**Records shown**
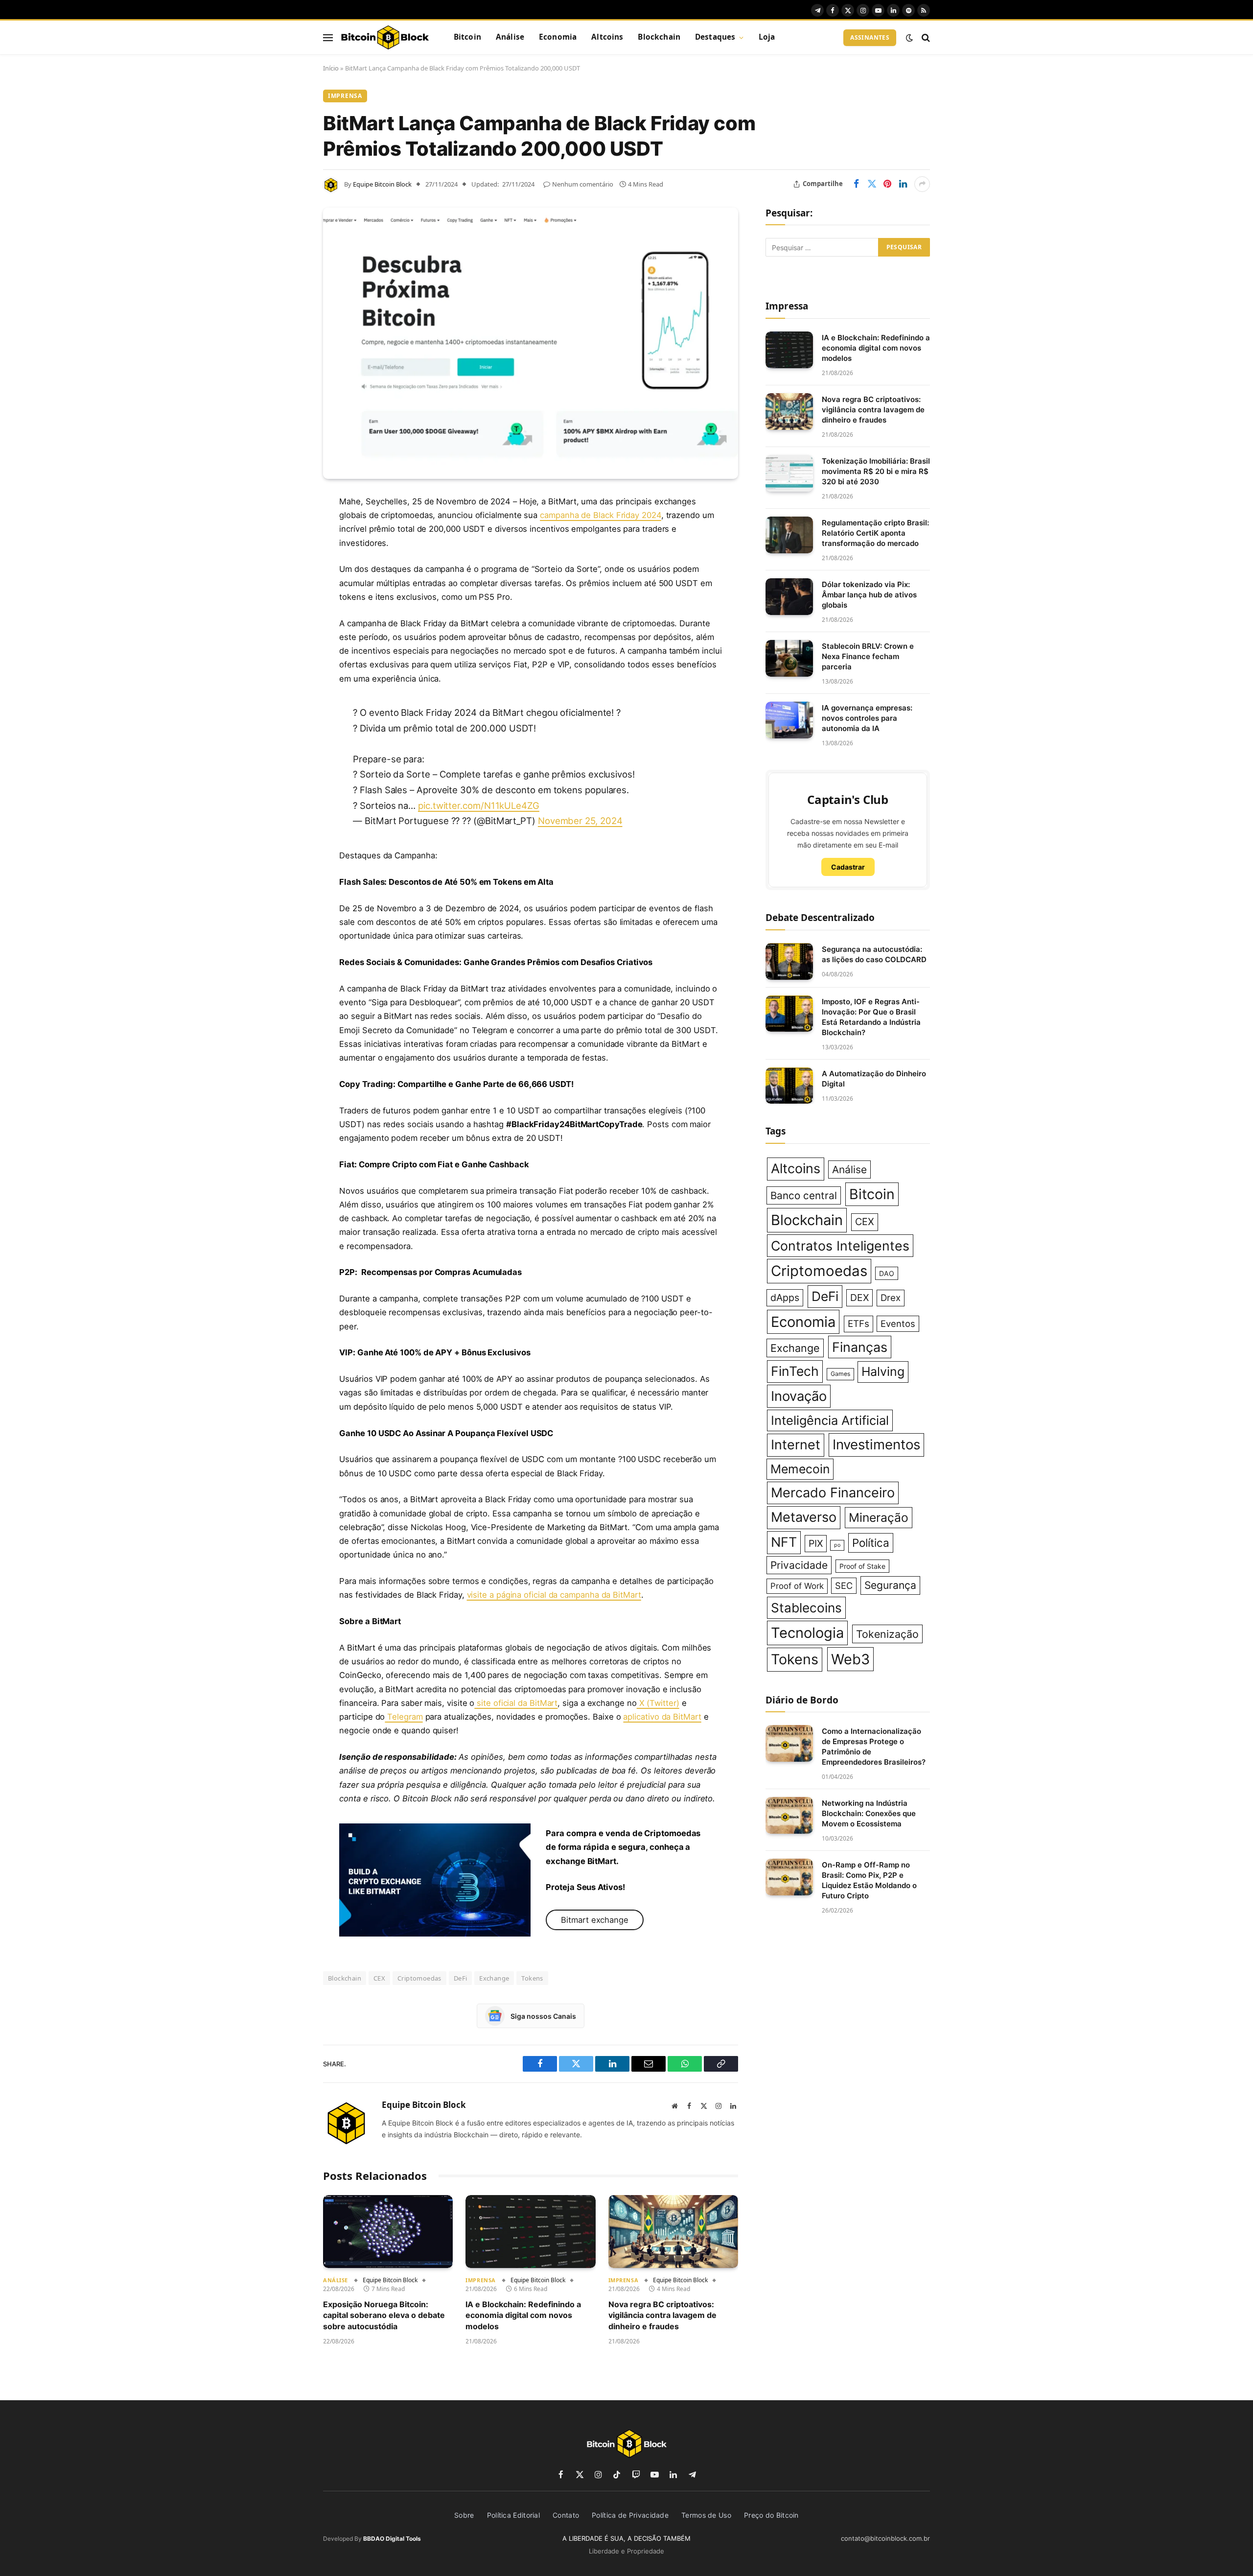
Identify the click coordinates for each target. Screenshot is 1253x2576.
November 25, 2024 (580, 820)
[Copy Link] (289, 701)
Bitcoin (467, 37)
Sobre (464, 2515)
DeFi (460, 1978)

**What the task asks**
Could you restate all of the data above word for word and skip every picture?

**Completed task**
Identify the click coordinates for each target. Screenshot is 1253x2576.
November 25, 2024 (580, 820)
[Copy Link] (289, 701)
Bitcoin (467, 37)
Sobre (464, 2515)
DeFi (460, 1978)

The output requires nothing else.